While recommended appraisal criteria assess the quality of the included systematic reviews, they do not take account of the quality of the studies included in the original systematic review. This can have a major impact on the robustness of the reviews’ findings and can mean that a well-conducted systematic review which includes studies of low quality or at high risk of bias will score as highly as a systematic review which includes only well-conducted randomised controlled trials. Hence, conclusions or recommendations based on these quality judgements may give undue weight to studies of low quality. A means of appraising the included primary studies and their influence on the robustness of the reported findings would be a useful contribution to improving the evidence derived from umbrella reviews. Umbrella reviews also need to start incorporating the quality of included systematic reviews in their interpretation of findings.

We have focused our chapter on case studies from a specific area of public health research – health inequalities and the social determinants of health. There are some common topic themes that come out of this body of work too which will be briefly reflected upon here. Firstly, in all case studies, there is a noticeable lack of systematic reviews that examine the effects of public health interventions on health inequalities (as opposed to just public health in general). Secondly, in methodological terms there are many commonalities between the case study umbrella reviews – as shown in Table 20.1. For example, the quality appraisal tools used and the definition of what constitutes a systematic review (as opposed to just a traditional literature review or a structured review) are also shared. This is of course partly due to the fact that the case studies all involve the work of just two research teams based in the Universities of Durham and Glasgow of which we are both members. Another issue with a number of the case studies is that often only a few databases were searched. This is because umbrella review methodology is often employed to be used as a quick way of surveying the research landscape and providing quick evidence-based responses to time-sensitive public health policy or practice-driven questions. Future development of umbrella reviews in this sub-discipline will need to balance off these tensions.

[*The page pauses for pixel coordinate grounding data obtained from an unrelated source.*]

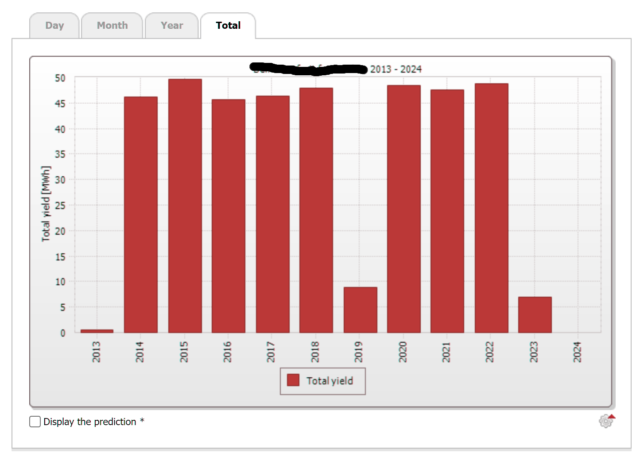The height and width of the screenshot is (457, 640).
Task: Select the 2022 total yield bar
Action: point(491,208)
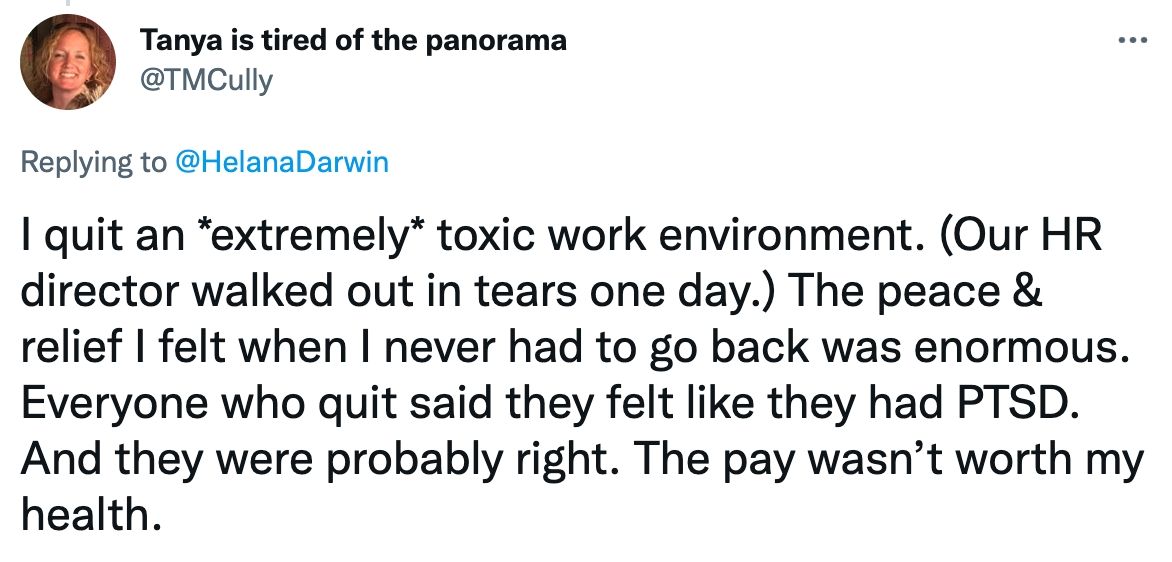Click the @TMCully handle
Screen dimensions: 1172x562
coord(205,81)
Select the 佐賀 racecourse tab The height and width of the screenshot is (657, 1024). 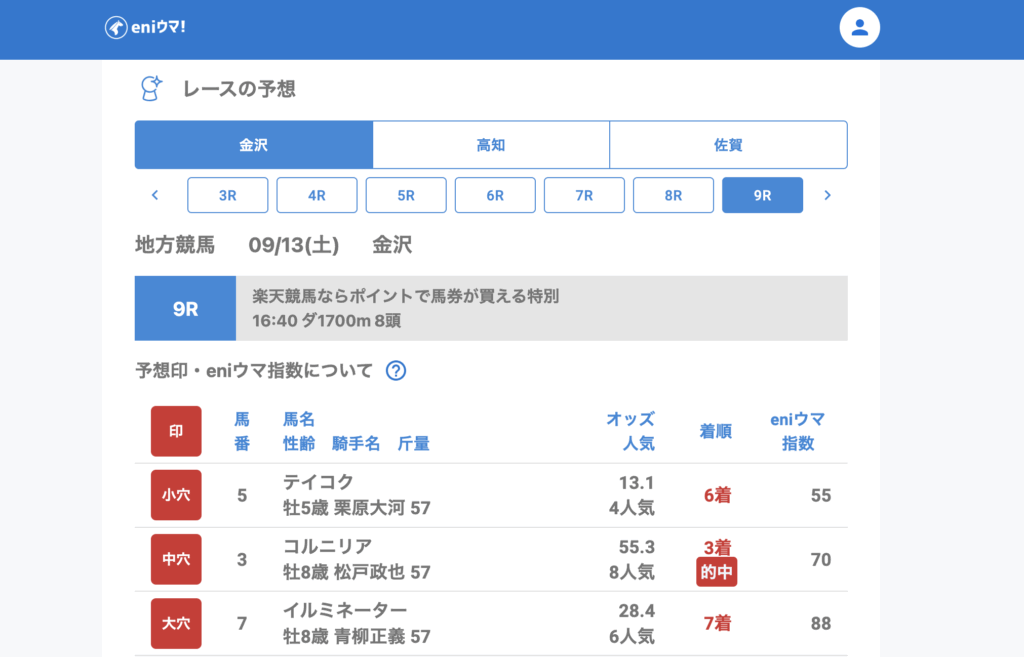tap(728, 145)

Table 20.1 Methodological summary of umbrella reviews on health inequalities and the social determinants of health

Conclusion

This chapter has summarised some of the first umbrella reviews conducted in the field of public health with a thematic focus on the social determinants of health and how interventions might affect health inequalities. It has discussed some of the cross-cutting methodological and thematic lessons learned from this body of work. In terms of new directions for umbrella reviews within this field, the case studies suggest a number of areas for potential methodological development of umbrella reviews in the future including: how umbrella review methodology may need to develop in order to accommodate non-experimental designs, new ways of developing search strategies, assessing implementation of interventions within umbrella reviews, and the potential to extend the critical appraisal undertaken by umbrella reviews to include the quality of the studies included in the original systematic review. However, the future development of umbrella review methodology will need to balance off tensions between methodological refinement and maintaining the role of umbrella reviews in providing a summary of the evidence base. The use of umbrella reviews in public health is likely to grow especially since the publication of the first Cochrane Public Health Group review in 2015 [3].